- Task requirements -
Scan the material for "this". Copy every line it appears in.

------------------------------------------------

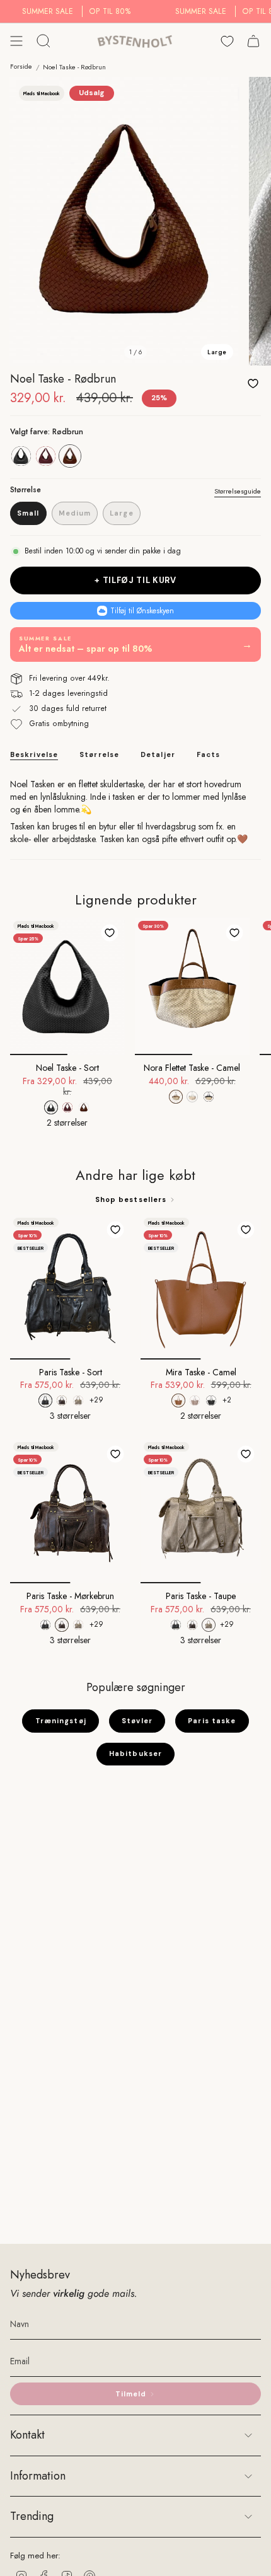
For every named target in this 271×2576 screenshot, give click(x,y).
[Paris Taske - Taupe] (201, 1511)
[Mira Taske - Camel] (201, 1287)
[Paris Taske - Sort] (70, 1287)
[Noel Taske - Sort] (67, 986)
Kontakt (27, 2435)
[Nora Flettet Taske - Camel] (192, 986)
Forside (21, 66)
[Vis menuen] (16, 40)
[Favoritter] (227, 41)
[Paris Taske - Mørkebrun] (70, 1511)
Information (38, 2476)
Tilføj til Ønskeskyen (142, 610)
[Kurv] (253, 40)
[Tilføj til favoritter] (252, 383)
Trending (32, 2516)
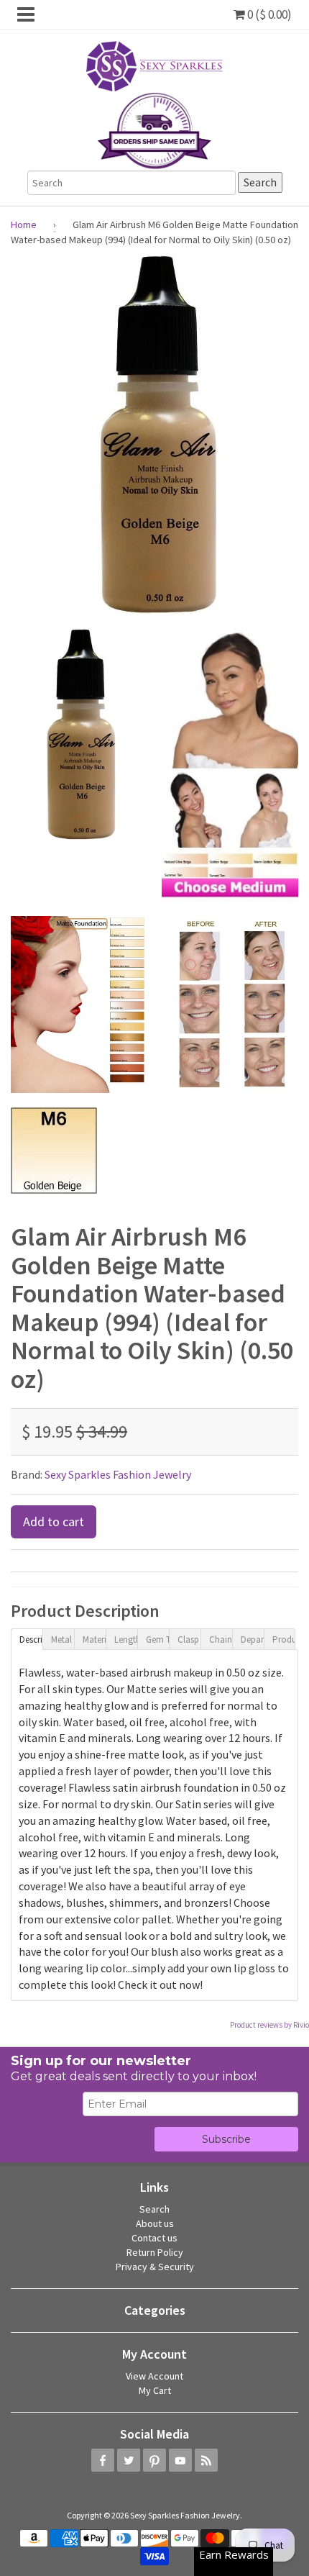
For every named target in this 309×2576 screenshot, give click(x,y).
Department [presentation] (252, 1639)
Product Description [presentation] (283, 1639)
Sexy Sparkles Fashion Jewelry (118, 1474)
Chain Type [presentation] (220, 1639)
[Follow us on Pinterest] (154, 2460)
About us (155, 2223)
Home (24, 224)
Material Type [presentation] (94, 1639)
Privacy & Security (155, 2266)
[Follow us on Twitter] (128, 2460)
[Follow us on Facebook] (102, 2460)
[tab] (26, 1638)
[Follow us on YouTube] (180, 2460)
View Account (154, 2375)
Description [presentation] (30, 1639)
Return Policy (154, 2252)
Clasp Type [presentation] (188, 1639)
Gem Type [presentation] (157, 1639)
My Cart (155, 2390)
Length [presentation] (125, 1639)
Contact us (154, 2237)
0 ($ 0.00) (268, 14)
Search (154, 2209)
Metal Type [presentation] (62, 1639)
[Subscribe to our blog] (206, 2460)
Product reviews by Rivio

------------------------------------------------

- Result -
For every named target in this 271×2576 screenshot, give click(x,y).
For every named target in this 309×2576 screenshot, give click(x,y).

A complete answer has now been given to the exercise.